• PARTIE TEXTE

-*-

Boeing 747, mort d’un mythe volant

1426
Le Jumbo Jet dévoilé au Salon du Bourget de 1969.

Le constructeur américain Boeing a annoncé ce mercredi l'arrêt de la production de son avion emblématique en 2022. Flash-back sur les années Jumbo Jet.

Il pleut, en ce jour de juin 1969, sur le tarmac du Bourget (notre photo principale). Pourtant, des milliers de personnes s'y pressent pour découvrir le dernier né de l'avionneur américain Boeing : le 747, que la presse américaine a déjà rebaptisé Jumbo. Cette allusion à l'affable éléphanteau de Disney (surnommé "Dumbo" (muet, stupide) par ses cruels congénères), il la doit à sa bosse caractéristique et à son envergure qui n'a rien à envier aux oreilles du personnage de dessin animé.

-*-

• CONSIGNE
Recopiez en entier le texte sur le Boeing 747, sans y changer quoi que ce soit. Appuyez-vous uniquement sur le texte.

• BLOC DE DONNÉES
-*-

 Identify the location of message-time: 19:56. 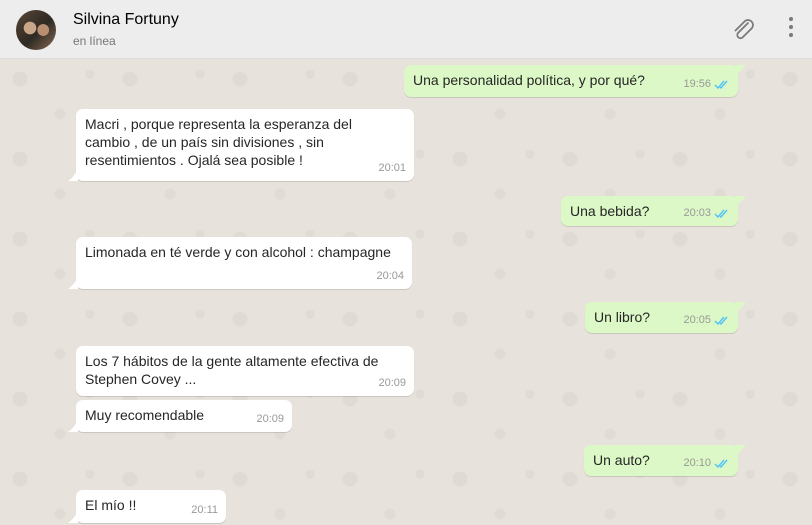
(697, 84).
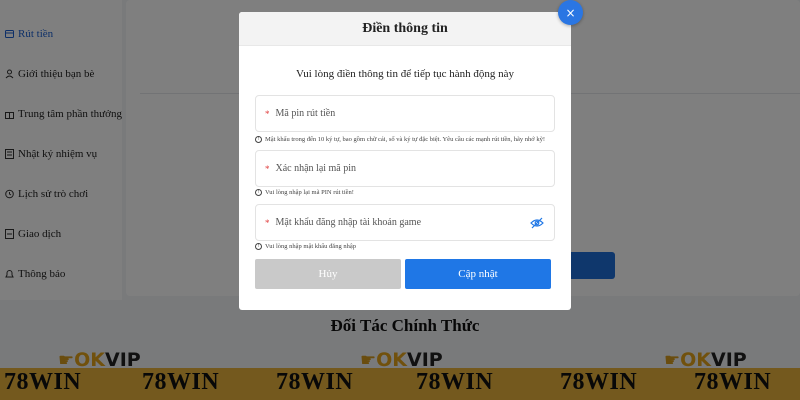  Describe the element at coordinates (328, 274) in the screenshot. I see `cancel-button: Hủy` at that location.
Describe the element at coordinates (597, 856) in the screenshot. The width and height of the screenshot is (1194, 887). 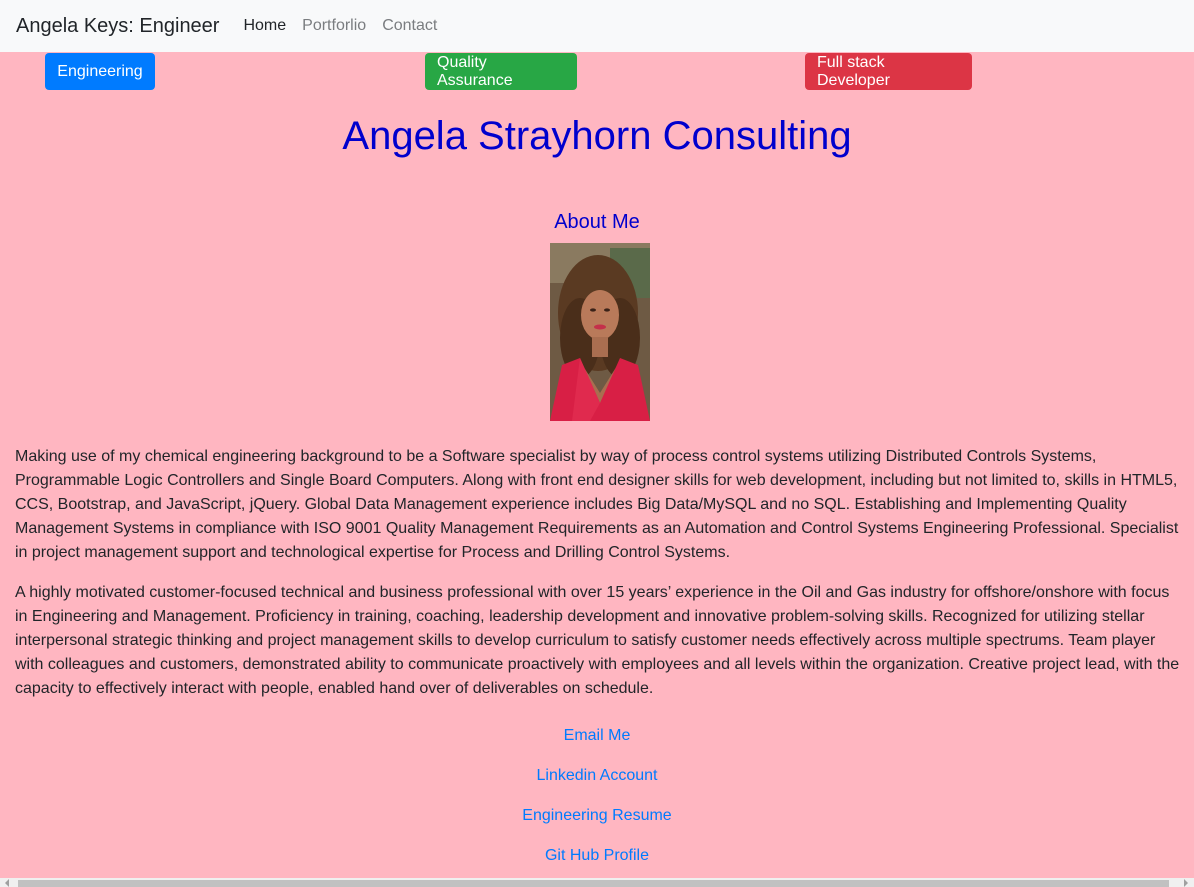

-*-

• RÉSULTAT OBTENU
Boeing 747, mort d’un mythe volant

1426
Le Jumbo Jet dévoilé au Salon du Bourget de 1969.

Le constructeur américain Boeing a annoncé ce mercredi l'arrêt de la production de son avion emblématique en 2022. Flash-back sur les années Jumbo Jet.

Il pleut, en ce jour de juin 1969, sur le tarmac du Bourget (notre photo principale). Pourtant, des milliers de personnes s'y pressent pour découvrir le dernier né de l'avionneur américain Boeing : le 747, que la presse américaine a déjà rebaptisé Jumbo. Cette allusion à l'affable éléphanteau de Disney (surnommé "Dumbo" (muet, stupide) par ses cruels congénères), il la doit à sa bosse caractéristique et à son envergure qui n'a rien à envier aux oreilles du personnage de dessin animé.